Additionally, the policy proposes a cap on airfares at 2,500 for flights of one-hour duration under the regional connectivity scheme for places that are not served currently, as well as the auctioning of international flying rights, among other things.

Currently, such rights are granted on a reciprocal basis between two countries.

Choubey also said the policy will push regional connectivity, a thrust area for Prime Minister Narendra Modi.

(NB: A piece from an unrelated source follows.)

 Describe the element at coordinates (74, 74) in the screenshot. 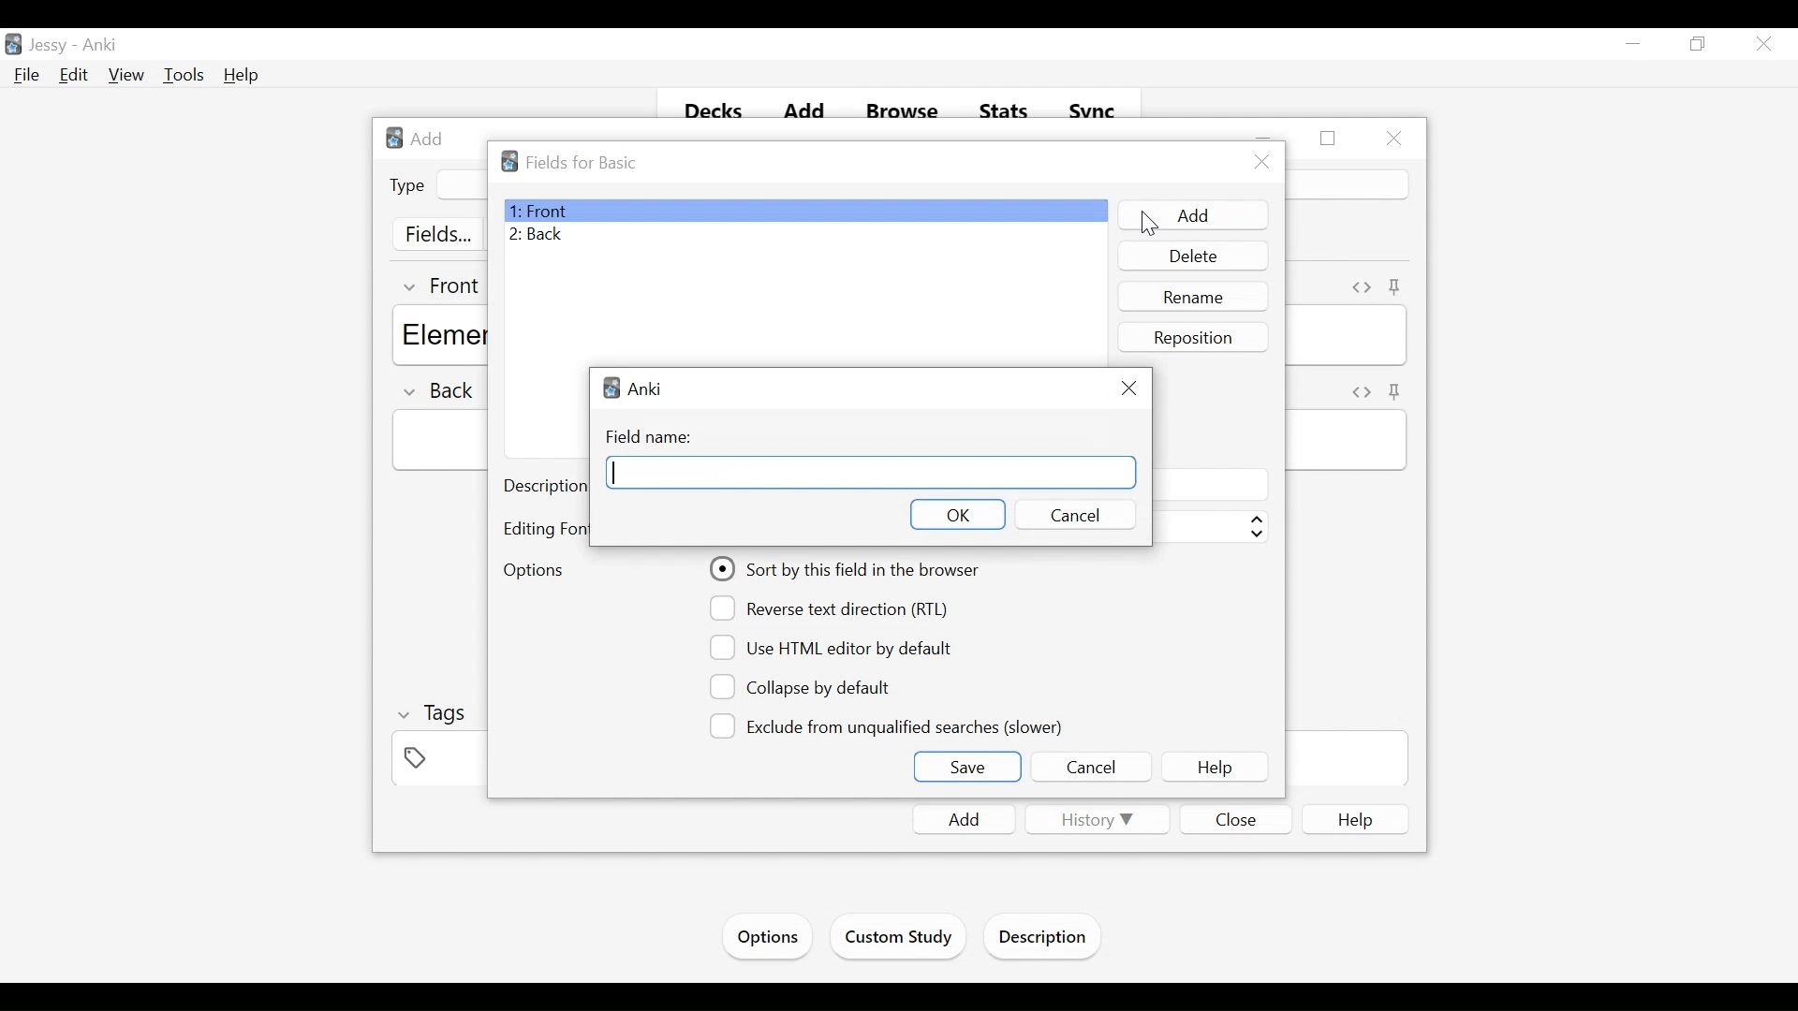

The ministry, together with the heads of state-owned carrier Air India and the Directorate General of Civil Aviation, briefed the media on Wednesday on the benefits to the aviation sector from the 2016-17 budget.

Aviation minister Ashok Gajapathi Raju said there was also a proposal under consideration to rename airports in the country after the city they are based in. Terminals can be named after famous local or national personalities.

If cleared, Delhi’s Indira Gandhi International Airport could be called Delhi International Airport and a terminal could retain the name of Indira Gandhi, he said. There are two terminals at the Delhi airport.

Raju also said a second airport for Delhi will be required in 2022 as that’s when the existing airport will reach its peak traffic level. The government is bound by an agreement with GMR Infrastructure Ltd, the developer of the Delhi airport, that states that a second airport can come up only when the existing one reaches a certain traffic threshold.

Minister of state for aviation Mahesh Sharma added that as it would take five years to complete a new airport, the process should start soon.

A proposal to develop an airport at Jewar, near Greater Noida in Uttar Pradesh, has been pending for many years. The ministers did not answer a question on whether an announcement is likely ahead of the Uttar Pradesh elections, due next year.

Choubey said the sops announced in the budget for aircraft maintenance, repair and overhaul (MRO) would win back a lot of business that was going to other countries. The business is worth 5,000-6,000 crore.

“India is a tech hub. There is no reason why India should not be an MRO hub for Asia," he said.